Uit het oude Egypte is meer bekend. Er zijn broden teruggevonden (verkoold of uitgedroogd) in diverse vormen en maten: halve bolletjes, driehoekig, langwerpig… In het Egyptische schrift zijn er allerlei hiëroglyfen die iets met brood te maken hebben, en sommige daarvan zouden iets kunnen zeggen over de vorm van het brood. Hieronder staan er een paar. Als leek zou ik zeggen: een bolletje, een mandje brood, een langwerpig brood (of het zijaanzicht van een plat rondbrood?) en een puntvormig brood – de laatste hebben inderdaad bestaan, er zijn ook bakvormen van teruggevonden.

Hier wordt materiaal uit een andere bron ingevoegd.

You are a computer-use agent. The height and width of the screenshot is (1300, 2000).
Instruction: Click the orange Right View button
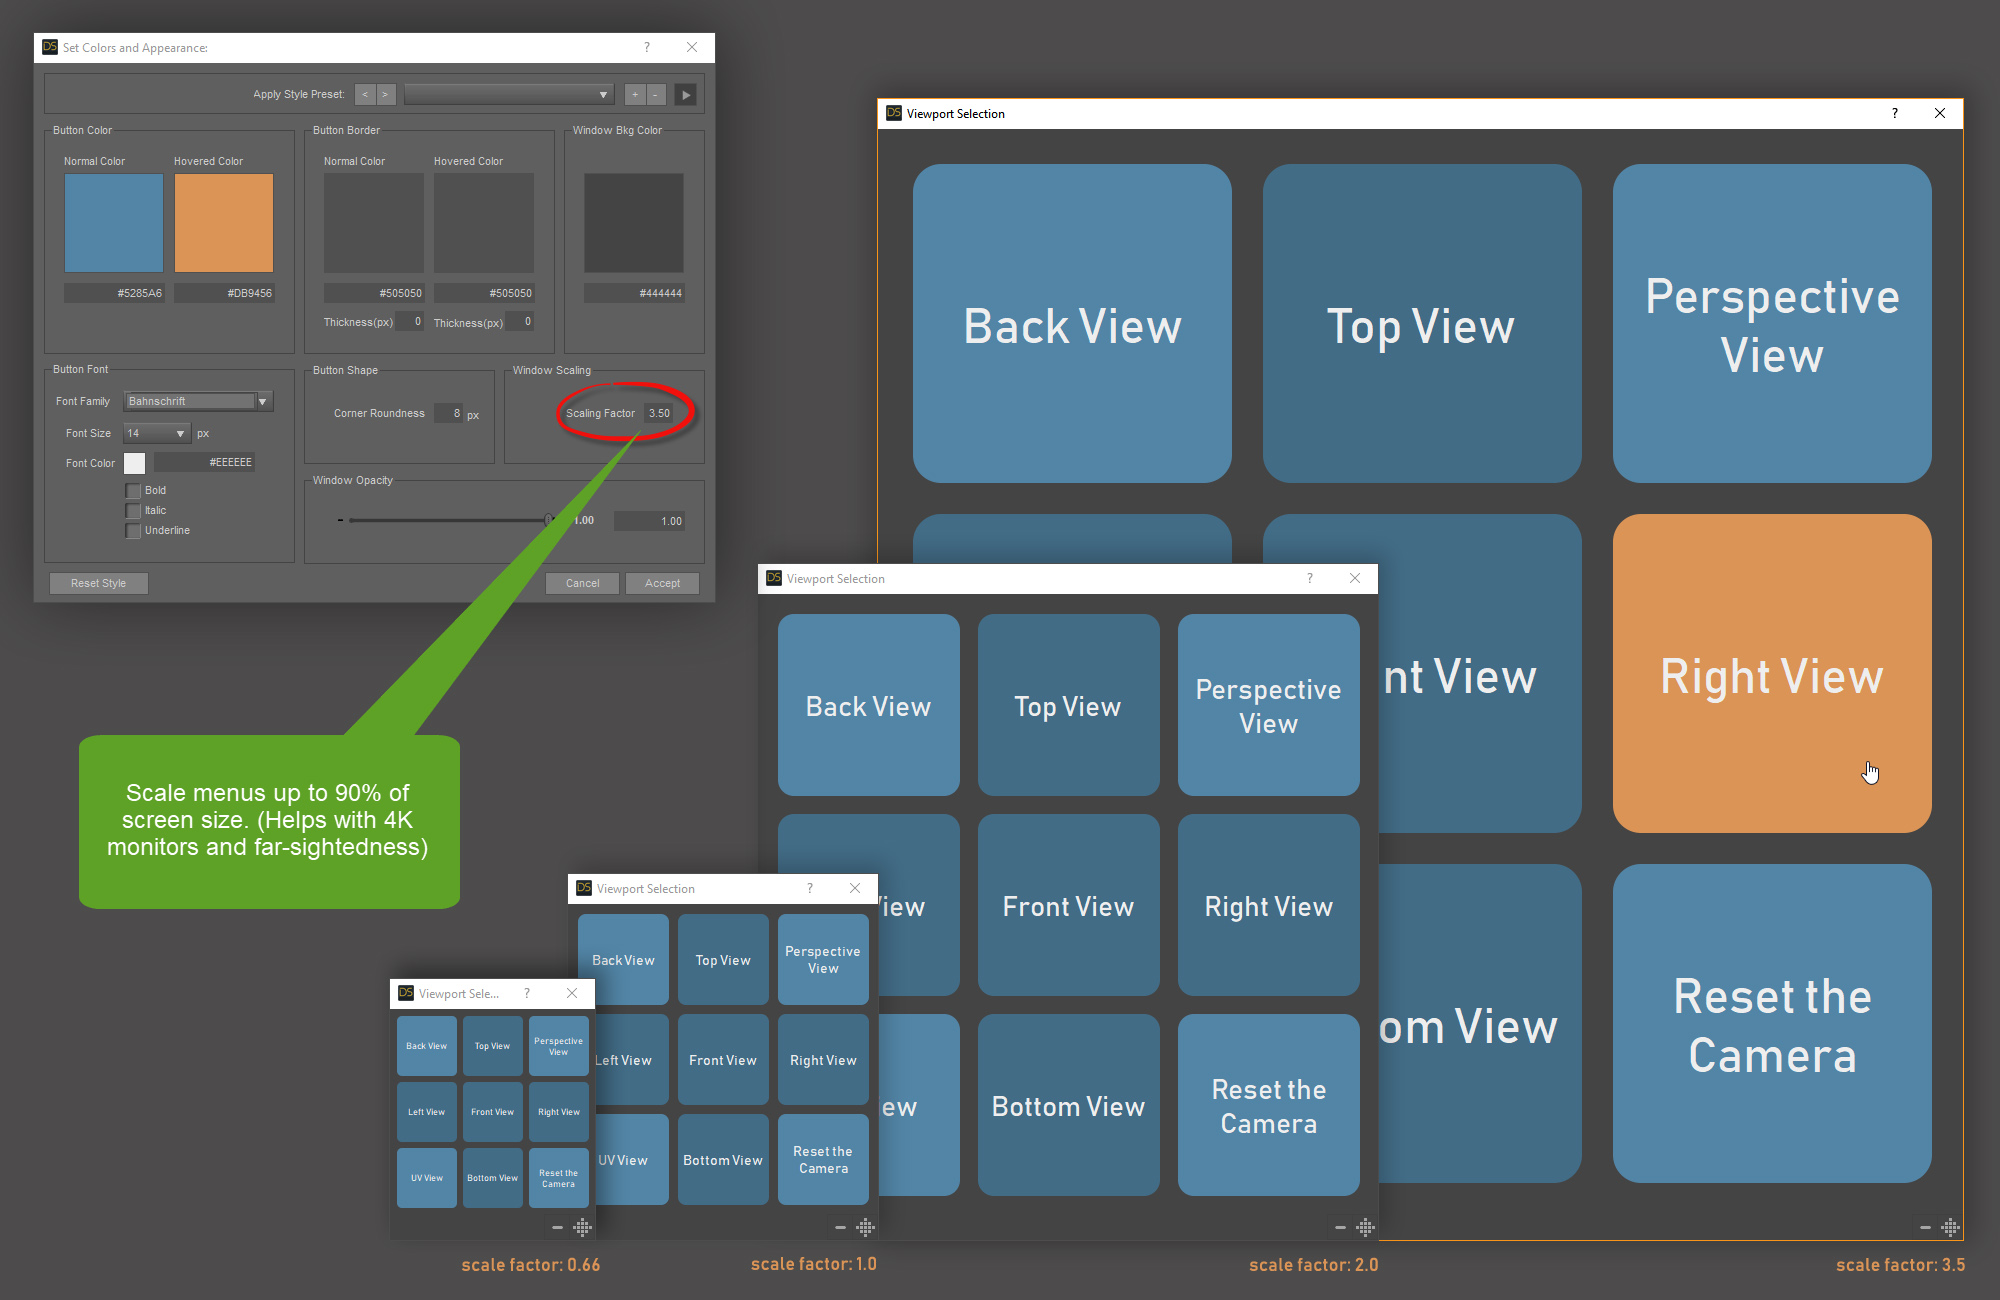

Terug naar de vraag: hoe zou een brood er in Israël in de tijd van het Nieuwe Testament hebben uitgezien? Het is een vraag die je je misschien niet zo snel zult stellen. Bij het vertalen hoef je deze vraag meestal ook niet te beantwoorden: veel talen hebben één woord voor brood, en dat woord kun je in alle situaties gebruiken. In het Nederlands hoef je hoogstens te kiezen tussen een “brood” en een “broodje”, maar dat is het dan ook. Maar in het Sonsorolees (een taal op Palau) is dat niet genoeg.

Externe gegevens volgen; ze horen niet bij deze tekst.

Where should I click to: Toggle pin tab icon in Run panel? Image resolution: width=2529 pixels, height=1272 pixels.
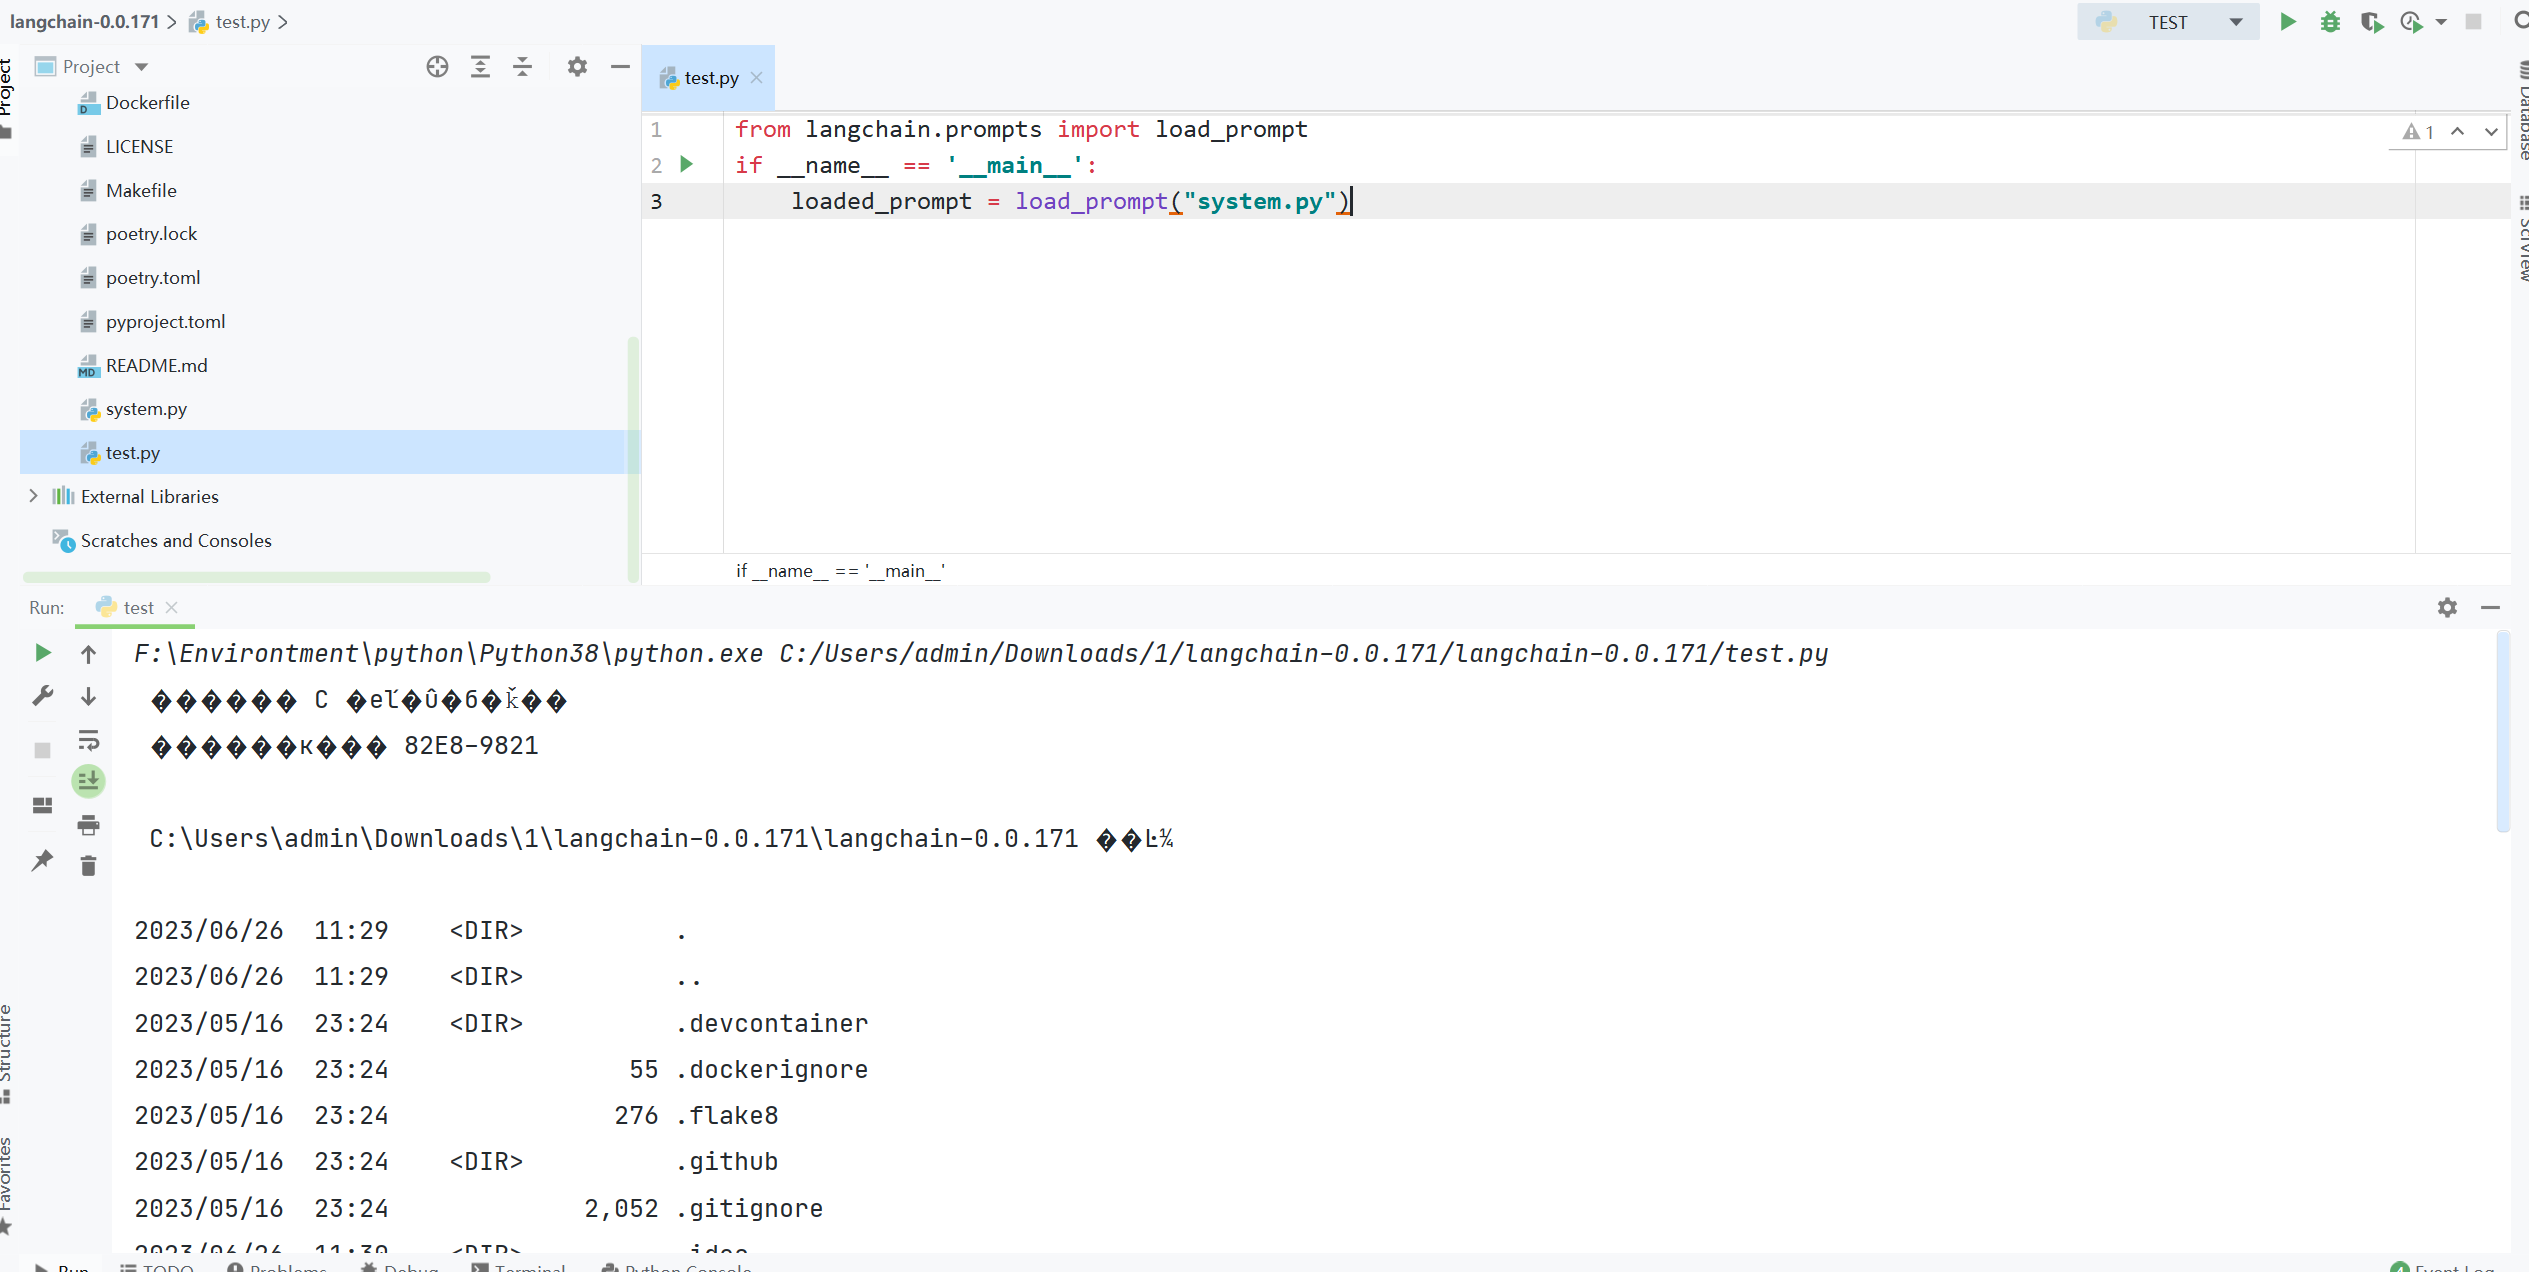coord(42,861)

Vandaag kwam ik Marcus 8:14 tegen, waar wordt gezegd dat de discipelen maar één brood bij zich hadden in de boot. In het Sonsorolees is er iets interessants aan de hand met telwoorden: aan het telwoord wordt een achtervoegsel gekoppeld dat iets zegt over het naamwoord waar het bij hoort. Heb je het over mensen of dieren, dan zeg je -maru, voor planten gebruik je -haye. Voor lange voorwerpen gebruik je -yau, voor platte ronde voorwerpen -pou, voor dagen en nachten -bong, voor heel dunne voorwerpen (zoals een lap of een vel papier) -sau. Het woord voor 1 is de. Als je mensen telt, zeg je voor één mens demaru; voor één munt gebruik je depou; voor één dag debong.
De vraag is nu: hoe zeg je “één brood”? Dat hangt dus af van de vorm van het brood! Als ik de taal goed begrijp, zou een stokbrood deyau zijn (+ het woord voor brood), maar een plat broodje depou (+ het woord voor brood). En een matse misschien zelfs desau?
In Marcus 8:14 heeft de vertaler deyau gebruikt. Misschien dacht ze daarbij aan een lang brood zoals je dat in de winkel koopt (op Palau koop je voorgesneden broden, net als bij ons). Ik ga echter zeker vragen of het niet eerder depou moet zijn. Of heb ik het systeem nog niet helemaal begrepen?